• **INFORMATION**

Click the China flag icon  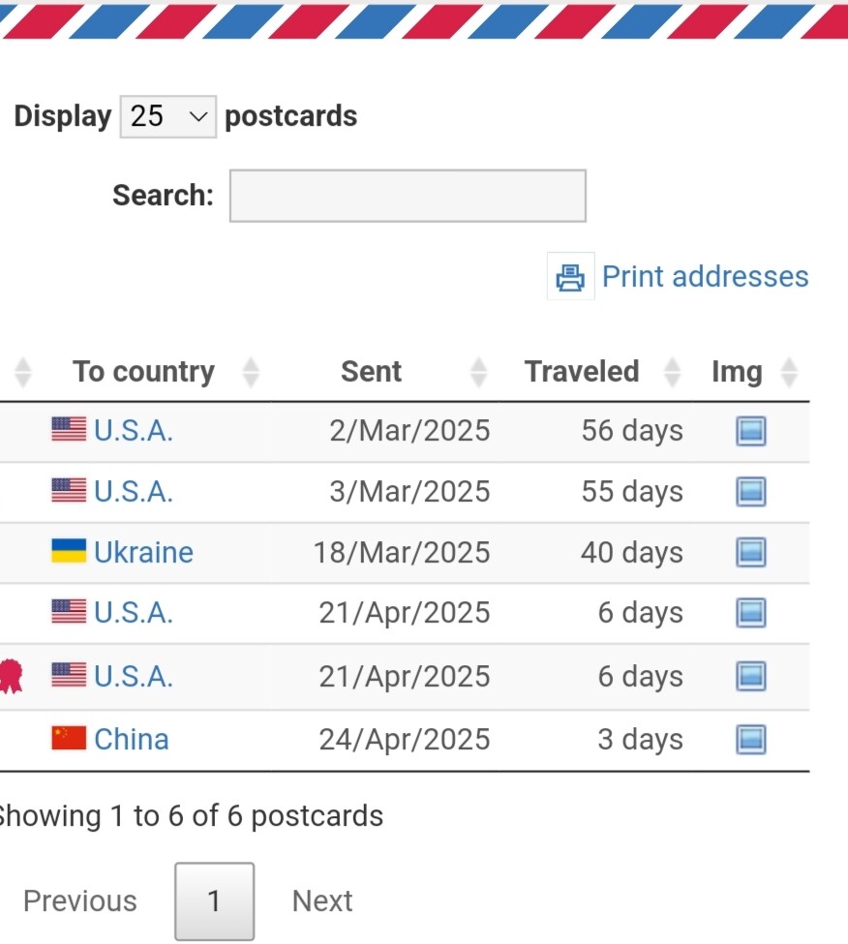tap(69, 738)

--

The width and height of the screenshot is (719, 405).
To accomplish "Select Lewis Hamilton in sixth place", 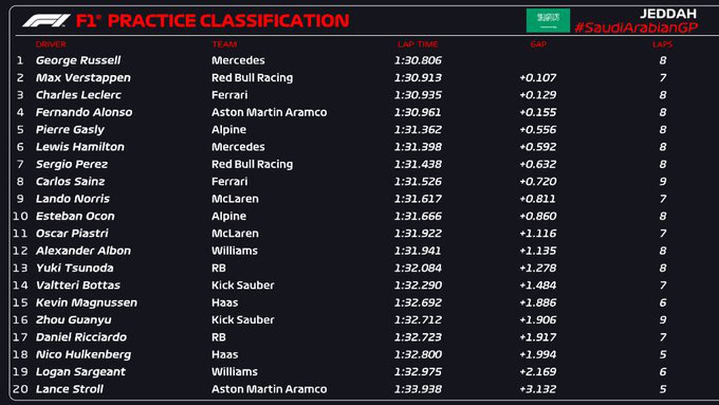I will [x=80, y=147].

--

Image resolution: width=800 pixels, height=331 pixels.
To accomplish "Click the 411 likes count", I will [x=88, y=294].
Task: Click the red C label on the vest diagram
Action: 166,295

• **WORK ITEM**
Using the material above, tally each line where the word "width" appears. Reply with the total only.

• **SOLUTION TO THIS EXERCISE**
2